-- Opening Marker --

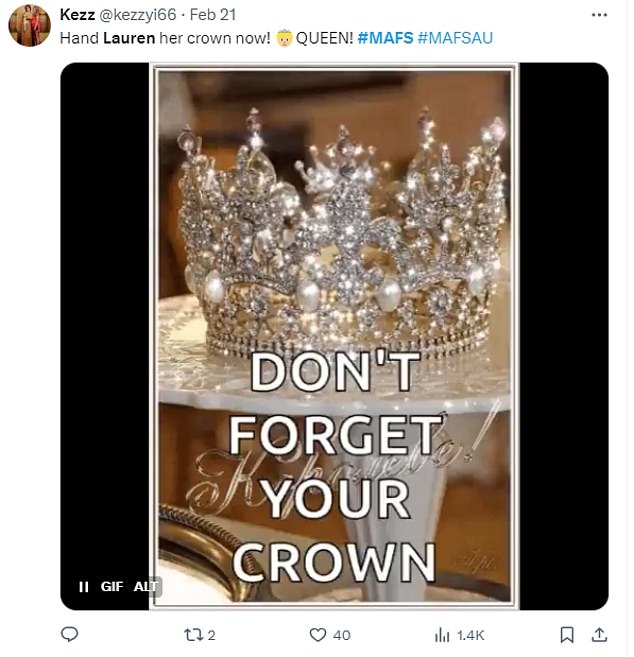The width and height of the screenshot is (634, 657).
Task: Pause the crown GIF
Action: (x=84, y=587)
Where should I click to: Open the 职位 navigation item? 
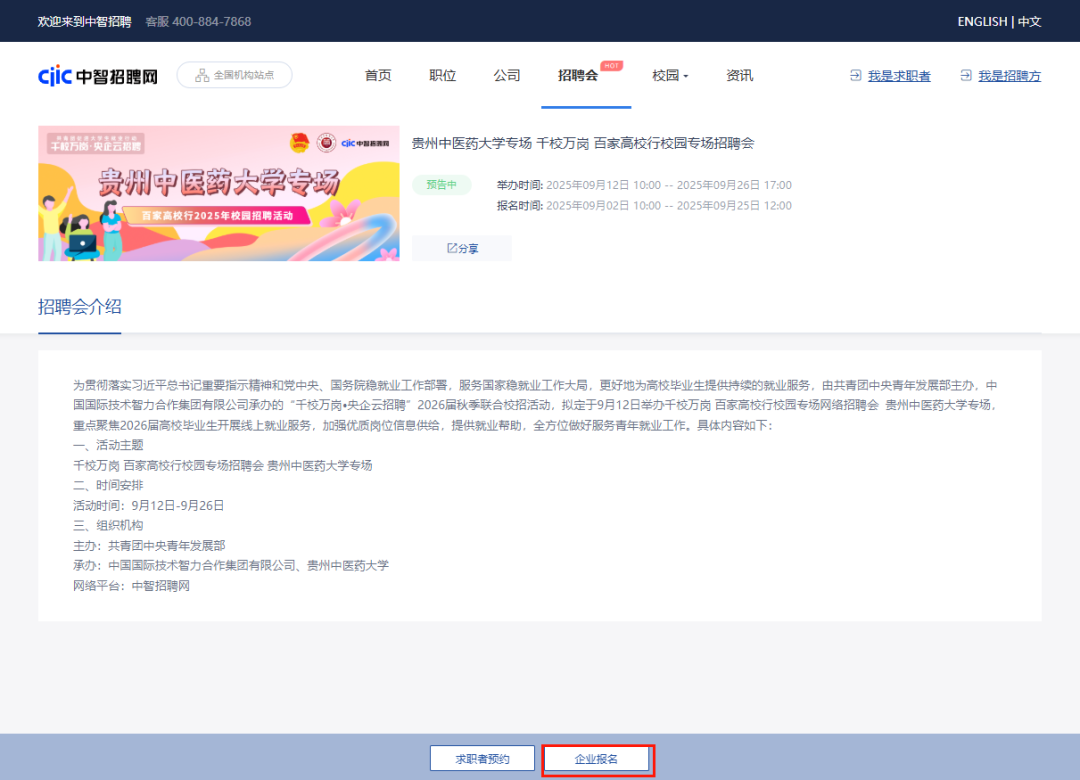click(442, 76)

-- Closing Marker --

=== Work task ===
Going from the line holding "Where should I" to the last line of the data above, reproduce every line exactly, both included, with the pictures omitted.

=== Exercise result ===
Where should I click to: Open the 职位 navigation item? 
click(442, 76)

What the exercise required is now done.